So when I read Herodotus' accounts of the Pyramids of Fayum and its Labyrinth, a city that happened to be very famous among Greeks and Romans, perhaps the time frames between Egyptians, Greeks and Romans are not so far apart.
I also knew of El Fayum portraits or mummy portraits from El Fayum, mummy portraits to a type of naturalistic portrait painted on boards of different types of wood or on canvas, which cover the face of many mummies from the Roman province of Egypt.
In fact, the El Fayum portraits are the only large body of art of that tradition, with about a thousand specimens, that has survived and that was continued in the Byzantine and Western traditions in the post-classical world, including the local traditional Coptic iconography in Egypt.
SH Archive - What was Giovanni Battista Piranesi trying to say. 17-18th century apocalypse?

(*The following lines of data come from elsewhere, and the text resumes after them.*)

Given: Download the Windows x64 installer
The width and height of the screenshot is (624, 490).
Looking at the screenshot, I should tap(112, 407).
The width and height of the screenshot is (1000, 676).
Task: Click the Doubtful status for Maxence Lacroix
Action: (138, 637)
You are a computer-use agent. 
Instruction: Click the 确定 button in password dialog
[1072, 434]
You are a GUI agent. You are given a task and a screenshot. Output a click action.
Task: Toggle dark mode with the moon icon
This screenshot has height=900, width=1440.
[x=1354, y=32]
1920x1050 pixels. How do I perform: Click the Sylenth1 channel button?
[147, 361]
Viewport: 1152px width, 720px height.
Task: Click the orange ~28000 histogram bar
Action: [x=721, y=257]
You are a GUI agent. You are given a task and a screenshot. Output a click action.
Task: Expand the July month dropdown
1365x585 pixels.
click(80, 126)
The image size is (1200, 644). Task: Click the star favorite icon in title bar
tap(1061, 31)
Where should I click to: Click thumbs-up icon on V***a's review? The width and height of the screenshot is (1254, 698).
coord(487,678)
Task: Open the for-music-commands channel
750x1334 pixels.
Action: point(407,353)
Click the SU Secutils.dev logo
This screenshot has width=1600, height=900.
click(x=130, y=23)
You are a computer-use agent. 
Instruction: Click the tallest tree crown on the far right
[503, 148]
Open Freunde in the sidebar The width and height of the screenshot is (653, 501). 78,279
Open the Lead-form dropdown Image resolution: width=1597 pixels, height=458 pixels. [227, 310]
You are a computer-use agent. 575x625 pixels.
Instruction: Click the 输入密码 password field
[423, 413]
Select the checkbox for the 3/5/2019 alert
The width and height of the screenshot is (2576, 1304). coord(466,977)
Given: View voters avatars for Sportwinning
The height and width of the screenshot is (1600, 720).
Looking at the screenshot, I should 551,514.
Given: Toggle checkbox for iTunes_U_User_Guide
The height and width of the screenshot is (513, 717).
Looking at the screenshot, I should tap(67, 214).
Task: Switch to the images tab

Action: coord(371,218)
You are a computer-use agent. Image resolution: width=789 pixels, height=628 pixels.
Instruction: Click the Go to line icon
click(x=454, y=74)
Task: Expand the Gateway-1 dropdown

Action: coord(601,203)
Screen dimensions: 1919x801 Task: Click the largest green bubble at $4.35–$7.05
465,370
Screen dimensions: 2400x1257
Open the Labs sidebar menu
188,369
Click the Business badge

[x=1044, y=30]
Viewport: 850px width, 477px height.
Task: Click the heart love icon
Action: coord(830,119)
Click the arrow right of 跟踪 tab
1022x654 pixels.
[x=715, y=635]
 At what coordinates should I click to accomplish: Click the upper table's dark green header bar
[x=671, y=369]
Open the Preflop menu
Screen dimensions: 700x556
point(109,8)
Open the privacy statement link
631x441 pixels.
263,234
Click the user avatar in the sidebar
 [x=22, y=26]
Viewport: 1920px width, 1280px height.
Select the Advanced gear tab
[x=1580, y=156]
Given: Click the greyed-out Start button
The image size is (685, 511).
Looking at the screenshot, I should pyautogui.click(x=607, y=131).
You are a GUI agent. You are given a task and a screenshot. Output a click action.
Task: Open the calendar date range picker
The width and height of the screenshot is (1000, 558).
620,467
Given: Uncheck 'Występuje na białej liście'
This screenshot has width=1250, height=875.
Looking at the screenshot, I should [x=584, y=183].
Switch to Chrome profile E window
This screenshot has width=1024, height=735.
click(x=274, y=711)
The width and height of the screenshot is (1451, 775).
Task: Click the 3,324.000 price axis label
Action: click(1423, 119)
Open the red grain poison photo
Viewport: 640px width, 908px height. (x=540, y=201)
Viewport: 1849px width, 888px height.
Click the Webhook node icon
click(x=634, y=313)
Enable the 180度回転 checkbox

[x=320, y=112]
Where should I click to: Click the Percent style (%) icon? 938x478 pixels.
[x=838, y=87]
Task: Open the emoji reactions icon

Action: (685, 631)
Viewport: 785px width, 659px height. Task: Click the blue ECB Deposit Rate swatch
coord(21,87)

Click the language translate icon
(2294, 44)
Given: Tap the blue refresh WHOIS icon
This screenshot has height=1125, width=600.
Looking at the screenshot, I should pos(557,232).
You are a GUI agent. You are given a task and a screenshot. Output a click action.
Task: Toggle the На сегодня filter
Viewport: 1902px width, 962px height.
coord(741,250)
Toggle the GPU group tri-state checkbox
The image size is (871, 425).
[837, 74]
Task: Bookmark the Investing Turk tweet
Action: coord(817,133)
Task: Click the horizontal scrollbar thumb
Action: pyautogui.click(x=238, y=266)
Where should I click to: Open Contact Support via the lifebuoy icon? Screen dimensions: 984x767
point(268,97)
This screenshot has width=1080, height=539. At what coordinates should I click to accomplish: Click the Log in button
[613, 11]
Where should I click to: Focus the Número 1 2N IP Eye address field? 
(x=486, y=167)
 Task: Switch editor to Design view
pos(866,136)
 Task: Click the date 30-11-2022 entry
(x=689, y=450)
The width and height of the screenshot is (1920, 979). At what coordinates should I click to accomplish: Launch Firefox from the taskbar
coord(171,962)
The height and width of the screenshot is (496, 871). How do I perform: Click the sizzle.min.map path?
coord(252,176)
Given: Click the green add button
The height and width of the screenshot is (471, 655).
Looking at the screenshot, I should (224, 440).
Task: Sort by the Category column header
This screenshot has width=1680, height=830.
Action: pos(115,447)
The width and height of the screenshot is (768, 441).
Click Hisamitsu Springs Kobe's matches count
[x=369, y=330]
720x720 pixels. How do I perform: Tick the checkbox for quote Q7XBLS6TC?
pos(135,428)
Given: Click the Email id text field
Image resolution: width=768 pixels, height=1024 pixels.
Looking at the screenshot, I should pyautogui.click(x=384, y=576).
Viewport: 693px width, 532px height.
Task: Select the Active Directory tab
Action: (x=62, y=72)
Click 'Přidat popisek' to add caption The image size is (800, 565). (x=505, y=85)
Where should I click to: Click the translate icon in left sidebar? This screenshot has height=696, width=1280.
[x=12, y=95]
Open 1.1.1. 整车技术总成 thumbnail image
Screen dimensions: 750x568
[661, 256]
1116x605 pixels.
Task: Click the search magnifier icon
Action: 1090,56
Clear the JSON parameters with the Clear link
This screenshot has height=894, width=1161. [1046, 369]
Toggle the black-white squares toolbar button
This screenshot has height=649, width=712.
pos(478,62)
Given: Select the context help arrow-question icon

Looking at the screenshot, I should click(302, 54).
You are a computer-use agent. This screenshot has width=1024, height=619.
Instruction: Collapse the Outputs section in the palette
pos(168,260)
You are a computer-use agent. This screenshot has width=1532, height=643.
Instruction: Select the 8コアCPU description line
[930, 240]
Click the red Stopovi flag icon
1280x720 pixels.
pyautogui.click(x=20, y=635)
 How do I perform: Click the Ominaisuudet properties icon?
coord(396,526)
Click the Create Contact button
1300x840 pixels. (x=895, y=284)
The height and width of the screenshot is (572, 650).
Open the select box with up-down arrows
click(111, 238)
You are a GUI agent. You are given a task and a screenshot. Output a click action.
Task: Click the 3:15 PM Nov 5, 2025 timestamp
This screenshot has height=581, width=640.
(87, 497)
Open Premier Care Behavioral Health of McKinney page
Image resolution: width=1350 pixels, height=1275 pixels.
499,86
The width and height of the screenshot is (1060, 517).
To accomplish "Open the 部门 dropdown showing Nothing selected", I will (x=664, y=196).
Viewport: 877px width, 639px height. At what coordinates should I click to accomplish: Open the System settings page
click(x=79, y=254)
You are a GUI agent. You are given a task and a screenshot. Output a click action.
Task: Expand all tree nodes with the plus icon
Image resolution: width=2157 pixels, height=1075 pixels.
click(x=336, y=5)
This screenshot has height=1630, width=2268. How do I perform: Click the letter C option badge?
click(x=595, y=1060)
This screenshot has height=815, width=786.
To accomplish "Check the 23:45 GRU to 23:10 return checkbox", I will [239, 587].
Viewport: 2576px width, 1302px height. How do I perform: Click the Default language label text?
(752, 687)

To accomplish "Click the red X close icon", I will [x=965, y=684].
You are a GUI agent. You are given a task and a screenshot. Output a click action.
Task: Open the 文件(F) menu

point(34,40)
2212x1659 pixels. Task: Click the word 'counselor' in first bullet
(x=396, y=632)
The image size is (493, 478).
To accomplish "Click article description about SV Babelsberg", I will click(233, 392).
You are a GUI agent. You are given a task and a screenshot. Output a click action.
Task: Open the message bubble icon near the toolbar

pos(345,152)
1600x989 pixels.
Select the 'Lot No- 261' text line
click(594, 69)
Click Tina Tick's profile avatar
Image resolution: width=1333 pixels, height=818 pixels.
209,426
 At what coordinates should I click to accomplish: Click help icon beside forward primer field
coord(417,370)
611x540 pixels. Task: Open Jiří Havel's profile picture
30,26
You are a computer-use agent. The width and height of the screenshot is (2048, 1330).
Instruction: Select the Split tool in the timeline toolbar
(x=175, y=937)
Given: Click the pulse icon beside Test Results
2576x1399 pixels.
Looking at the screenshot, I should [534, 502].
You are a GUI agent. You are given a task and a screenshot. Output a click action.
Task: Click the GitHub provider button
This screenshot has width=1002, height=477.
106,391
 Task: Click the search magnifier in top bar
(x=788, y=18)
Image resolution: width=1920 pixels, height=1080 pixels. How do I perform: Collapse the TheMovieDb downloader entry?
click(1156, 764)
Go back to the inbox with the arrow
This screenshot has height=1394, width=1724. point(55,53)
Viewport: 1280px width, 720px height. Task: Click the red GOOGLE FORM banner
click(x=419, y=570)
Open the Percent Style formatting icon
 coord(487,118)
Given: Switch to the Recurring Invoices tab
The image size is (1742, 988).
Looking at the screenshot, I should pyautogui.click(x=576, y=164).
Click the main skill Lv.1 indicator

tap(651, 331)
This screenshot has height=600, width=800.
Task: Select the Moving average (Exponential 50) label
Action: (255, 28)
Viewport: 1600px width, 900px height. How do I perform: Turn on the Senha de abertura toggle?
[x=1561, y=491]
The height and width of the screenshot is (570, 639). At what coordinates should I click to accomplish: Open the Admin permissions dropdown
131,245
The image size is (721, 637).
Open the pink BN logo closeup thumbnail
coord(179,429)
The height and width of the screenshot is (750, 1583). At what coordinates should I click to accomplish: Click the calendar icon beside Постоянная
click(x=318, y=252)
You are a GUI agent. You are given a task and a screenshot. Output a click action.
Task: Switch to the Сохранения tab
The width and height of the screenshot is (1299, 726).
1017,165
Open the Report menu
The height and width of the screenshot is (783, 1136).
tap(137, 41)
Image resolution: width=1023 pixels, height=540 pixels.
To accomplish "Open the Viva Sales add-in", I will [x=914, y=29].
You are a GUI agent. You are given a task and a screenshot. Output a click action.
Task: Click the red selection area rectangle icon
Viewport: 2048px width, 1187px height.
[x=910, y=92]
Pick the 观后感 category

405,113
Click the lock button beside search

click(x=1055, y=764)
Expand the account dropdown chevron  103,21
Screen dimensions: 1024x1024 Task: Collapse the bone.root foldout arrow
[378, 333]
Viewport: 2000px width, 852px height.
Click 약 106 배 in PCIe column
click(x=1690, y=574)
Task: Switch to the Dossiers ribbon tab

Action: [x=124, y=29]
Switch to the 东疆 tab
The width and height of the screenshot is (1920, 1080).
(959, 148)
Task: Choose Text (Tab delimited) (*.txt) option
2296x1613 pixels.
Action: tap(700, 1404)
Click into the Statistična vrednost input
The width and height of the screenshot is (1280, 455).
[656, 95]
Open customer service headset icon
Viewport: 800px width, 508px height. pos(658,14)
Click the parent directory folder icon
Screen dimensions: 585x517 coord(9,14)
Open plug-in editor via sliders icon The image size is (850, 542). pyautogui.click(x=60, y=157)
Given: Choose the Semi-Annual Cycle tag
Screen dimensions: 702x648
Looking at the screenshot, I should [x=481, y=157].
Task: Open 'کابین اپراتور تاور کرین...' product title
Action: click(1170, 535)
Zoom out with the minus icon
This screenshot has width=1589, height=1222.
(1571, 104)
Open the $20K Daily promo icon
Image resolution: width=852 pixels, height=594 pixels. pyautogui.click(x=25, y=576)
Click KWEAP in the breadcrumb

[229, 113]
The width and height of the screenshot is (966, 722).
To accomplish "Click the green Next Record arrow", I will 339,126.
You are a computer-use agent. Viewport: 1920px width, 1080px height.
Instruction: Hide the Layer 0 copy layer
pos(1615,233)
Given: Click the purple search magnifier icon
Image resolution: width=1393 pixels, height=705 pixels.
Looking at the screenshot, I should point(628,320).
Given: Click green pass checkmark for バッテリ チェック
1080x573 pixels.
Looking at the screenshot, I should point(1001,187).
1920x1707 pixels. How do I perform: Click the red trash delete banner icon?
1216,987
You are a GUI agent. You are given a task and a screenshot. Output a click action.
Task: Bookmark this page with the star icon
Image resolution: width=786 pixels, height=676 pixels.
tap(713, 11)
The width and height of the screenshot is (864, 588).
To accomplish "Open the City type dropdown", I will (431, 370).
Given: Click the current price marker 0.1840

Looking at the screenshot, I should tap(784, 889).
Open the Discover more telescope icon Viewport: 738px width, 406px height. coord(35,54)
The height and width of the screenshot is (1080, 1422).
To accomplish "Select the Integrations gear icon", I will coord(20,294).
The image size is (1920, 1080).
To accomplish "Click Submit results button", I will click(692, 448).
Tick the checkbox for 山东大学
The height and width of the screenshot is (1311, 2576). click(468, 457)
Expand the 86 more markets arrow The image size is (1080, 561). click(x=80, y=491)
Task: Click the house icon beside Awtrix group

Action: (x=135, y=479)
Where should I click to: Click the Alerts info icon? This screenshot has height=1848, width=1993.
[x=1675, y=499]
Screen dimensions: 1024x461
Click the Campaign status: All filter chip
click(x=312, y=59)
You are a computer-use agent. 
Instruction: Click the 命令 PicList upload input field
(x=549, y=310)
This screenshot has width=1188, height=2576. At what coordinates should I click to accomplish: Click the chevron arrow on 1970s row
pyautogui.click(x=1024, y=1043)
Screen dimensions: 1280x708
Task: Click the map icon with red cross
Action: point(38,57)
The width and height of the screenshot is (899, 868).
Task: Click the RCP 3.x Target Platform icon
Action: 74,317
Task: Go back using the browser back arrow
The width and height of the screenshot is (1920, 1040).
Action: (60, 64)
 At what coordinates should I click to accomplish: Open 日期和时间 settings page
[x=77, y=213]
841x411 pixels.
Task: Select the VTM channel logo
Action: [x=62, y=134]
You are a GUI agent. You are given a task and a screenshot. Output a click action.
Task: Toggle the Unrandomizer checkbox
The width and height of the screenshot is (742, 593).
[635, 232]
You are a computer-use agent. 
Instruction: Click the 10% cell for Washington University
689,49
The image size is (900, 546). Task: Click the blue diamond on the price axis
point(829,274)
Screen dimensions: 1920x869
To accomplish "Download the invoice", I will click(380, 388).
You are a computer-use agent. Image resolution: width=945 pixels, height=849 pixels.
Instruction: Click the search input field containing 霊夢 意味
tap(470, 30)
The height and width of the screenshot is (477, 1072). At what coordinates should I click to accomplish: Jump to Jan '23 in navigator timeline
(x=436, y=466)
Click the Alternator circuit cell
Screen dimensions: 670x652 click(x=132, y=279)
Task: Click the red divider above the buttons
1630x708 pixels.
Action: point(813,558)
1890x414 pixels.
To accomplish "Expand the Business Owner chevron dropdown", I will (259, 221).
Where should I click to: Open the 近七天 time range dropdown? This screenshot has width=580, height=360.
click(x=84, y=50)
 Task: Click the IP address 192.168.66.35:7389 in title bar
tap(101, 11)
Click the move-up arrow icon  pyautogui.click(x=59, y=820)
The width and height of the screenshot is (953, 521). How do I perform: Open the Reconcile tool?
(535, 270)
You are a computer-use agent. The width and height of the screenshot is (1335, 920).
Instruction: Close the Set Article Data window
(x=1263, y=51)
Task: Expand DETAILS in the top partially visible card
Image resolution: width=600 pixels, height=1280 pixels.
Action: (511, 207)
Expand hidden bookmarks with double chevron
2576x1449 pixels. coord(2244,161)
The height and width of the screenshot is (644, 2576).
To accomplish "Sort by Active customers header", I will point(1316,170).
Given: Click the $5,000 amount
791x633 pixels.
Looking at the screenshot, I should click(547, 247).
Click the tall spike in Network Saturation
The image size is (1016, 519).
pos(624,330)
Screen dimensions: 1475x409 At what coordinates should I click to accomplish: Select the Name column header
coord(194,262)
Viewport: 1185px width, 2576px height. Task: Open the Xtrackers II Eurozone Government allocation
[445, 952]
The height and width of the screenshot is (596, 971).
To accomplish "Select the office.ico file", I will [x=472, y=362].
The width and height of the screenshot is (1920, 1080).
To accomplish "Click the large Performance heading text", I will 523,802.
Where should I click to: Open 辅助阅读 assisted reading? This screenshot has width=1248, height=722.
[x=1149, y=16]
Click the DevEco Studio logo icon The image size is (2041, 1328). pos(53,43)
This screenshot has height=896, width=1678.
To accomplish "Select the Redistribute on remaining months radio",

*Herodotus* describes it as follows:


But although the labyrinth is such a rich and grandiose work, the lagoon called Meris, near which it was built, causes even greater admiration. The lagoon has a circumference of 3,000 stadia, a measure that corresponds to sixty schenos, the same length as the maritime coasts of Egypt; it runs along from north to south, and has fifty orgias of depth at its greatest depth. By itself it declares that it is the work of hands and artificial.
The land in the whole region being so arid and lacking in water, it cannot be born in the lagoon itself, but has been conducted to it by a canal derived from the Nile; and in fact, it passes from the river to the lagoon during six months, in which the fishing yields to the treasury twenty mines daily, and leaves the lagoon in the other six months, which produce to the same treasury a talent of silver every day.
Lake Moeris - Wikipedia







They agreed to leave a monument in the common name of all, and with this object they built the labyrinth, a little beyond the Meris lagoon, towards the city called of the Crocodiles. I wanted to see it for myself, and it seemed to me even greater than what is usually said and made expensive. I will venture to say that whoever goes through the fortresses, walls and other factories of the Greeks, who boast of their greatness, will find none among them that is not lesser and inferior in cost and labor to the said labyrinth.



















Mummy portraits have been found throughout Egypt, but are most common in the Fayum region, and in particular the necropolis of Hawara is famous, hence the name; although the "Fayum portraits" are considered more of a stylistic description than a geographical one. While instances of mummy paintings date back to the Pharaonic period, the mummy portraits of El Fayum were an innovation dating to the time of the Roman occupation of Egypt.
Fayum mummy portraits - Wikipedia


----------



## Silveryou (Dec 23, 2021)

There is definitely a connection between southern Italy and Egypt. Many Italians pose as 'nordic' and 'indo-european', while the reality is in their faces. The portraits at Pompeii are proof enough for me, the other proof being the presence of a Pope in southern Egypt/Nubia.

Obviously all these portraits are from the Renaissance period or later, imo.


----------



## Akanah (Dec 23, 2021)

Silveryou said:


> There is definitely a connection between southern Italy and Egypt. Many Italians pose as 'nordic' and 'indo-european', while the reality is in their faces. The portraits at Pompeii are proof enough for me, the other proof being the presence of a Pope in southern Egypt/Nubia.
> 
> Obviously all these portraits are from the Renaissance period or later, imo.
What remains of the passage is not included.